While social impacts may seem more difficult to quantify, Context-Based Sustainability creates metrics by comparing instances of child labor, for instance, to "contextually relevant standards or statutes pertaining to such use."

The concept of natural capital is increasingly applied to environmental issues, and McElroy pointed out that other forms of capital -- such as human, social, and constructed -- can be applied to social issues. "In practice, we look at an organization and determine what its impact on each of these capitals would have to be in order to be sustainable," he said.

McElroy also acts as an expert adviser to the Global Initiative for Sustainability Ratings (GISR), an initiative launched last year by Ceres and the Tellus Institute.

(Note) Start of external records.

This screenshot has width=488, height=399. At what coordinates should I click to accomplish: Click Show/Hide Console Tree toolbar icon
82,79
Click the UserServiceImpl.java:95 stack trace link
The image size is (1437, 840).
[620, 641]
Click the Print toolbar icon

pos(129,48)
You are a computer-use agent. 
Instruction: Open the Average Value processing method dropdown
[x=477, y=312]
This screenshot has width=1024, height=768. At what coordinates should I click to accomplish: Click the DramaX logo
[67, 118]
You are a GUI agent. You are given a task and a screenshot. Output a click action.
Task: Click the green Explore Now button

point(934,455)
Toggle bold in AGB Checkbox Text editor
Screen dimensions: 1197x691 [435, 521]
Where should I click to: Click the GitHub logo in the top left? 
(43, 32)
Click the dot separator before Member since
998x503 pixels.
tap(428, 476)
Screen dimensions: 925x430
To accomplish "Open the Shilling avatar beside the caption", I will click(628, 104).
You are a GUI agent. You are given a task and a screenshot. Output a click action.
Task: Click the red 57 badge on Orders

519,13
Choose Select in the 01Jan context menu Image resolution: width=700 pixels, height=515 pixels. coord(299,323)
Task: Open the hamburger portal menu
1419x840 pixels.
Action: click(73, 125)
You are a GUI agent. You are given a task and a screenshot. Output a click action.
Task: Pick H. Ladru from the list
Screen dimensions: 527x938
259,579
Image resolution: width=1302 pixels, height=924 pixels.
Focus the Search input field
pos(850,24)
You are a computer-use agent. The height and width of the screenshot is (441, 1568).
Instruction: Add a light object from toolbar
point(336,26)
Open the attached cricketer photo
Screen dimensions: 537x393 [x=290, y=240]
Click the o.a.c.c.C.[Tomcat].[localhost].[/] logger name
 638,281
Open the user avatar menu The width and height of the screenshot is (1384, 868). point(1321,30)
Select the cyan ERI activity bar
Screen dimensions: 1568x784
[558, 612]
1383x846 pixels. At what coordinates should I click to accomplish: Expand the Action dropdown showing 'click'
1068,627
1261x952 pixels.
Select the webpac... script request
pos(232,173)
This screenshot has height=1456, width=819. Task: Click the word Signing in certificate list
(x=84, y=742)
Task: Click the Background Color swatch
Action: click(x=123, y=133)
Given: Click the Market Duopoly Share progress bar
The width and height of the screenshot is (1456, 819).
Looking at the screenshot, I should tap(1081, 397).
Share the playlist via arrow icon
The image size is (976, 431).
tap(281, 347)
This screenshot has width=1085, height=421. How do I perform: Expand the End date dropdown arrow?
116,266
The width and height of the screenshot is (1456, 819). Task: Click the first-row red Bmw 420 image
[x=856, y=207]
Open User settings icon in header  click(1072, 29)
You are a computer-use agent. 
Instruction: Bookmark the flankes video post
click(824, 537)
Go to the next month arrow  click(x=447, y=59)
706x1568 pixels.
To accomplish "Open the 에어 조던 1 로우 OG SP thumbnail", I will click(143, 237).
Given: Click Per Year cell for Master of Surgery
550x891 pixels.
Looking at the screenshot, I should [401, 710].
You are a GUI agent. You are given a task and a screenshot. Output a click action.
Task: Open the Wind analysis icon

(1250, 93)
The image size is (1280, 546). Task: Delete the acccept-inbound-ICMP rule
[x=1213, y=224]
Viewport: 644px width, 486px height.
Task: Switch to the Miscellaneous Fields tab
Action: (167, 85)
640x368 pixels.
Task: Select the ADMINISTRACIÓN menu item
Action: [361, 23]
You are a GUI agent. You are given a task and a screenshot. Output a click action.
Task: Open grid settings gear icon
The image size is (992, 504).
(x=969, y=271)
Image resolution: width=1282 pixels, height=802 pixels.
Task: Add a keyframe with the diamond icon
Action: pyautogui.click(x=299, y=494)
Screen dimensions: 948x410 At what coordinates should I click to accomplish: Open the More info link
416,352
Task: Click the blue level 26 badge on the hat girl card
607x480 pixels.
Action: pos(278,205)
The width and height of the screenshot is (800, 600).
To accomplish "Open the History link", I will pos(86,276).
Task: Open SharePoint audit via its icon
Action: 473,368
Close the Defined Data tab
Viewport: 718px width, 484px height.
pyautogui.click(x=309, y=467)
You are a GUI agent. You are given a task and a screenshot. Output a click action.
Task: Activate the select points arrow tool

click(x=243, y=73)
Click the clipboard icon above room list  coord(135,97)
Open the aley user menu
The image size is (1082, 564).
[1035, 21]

The goal of the initiative is to create a single standard for rating the sustainability performance of companies.

"The goal is to develop a set of guidelines for independent rating agents focusing on capital markets, with an eye toward trying to understand sustainability performance," he said. "The rating methodology developed over the next five years will take authentic, rigorous measurement into account in ways that GRI does not."

Anticipating the GRI's current revision of its framework, McElroy was also instrumental in forming the Sustainability Context Group, consisting of almost 100 thought leaders from the fields of academia, sustainable investment consultancy and corporate sustainability management. The members are "concerned about how the issue of sustainability context is not being enforced by GRI, nor fully explained in the current standard," he said. The group will present a formal statement to the GRI by the end of this month.

McElroy is calling on the sustainable investment industry to take up the cause of context-based sustainability. "To my knowledge, there aren't any sustainable investment organizations that are using context-based metrics at all," he said. "The opportunity for that in the capital markets is enormous. I'd like to see the sustainable investment world become more involved in cutting-edge thinking on this topic."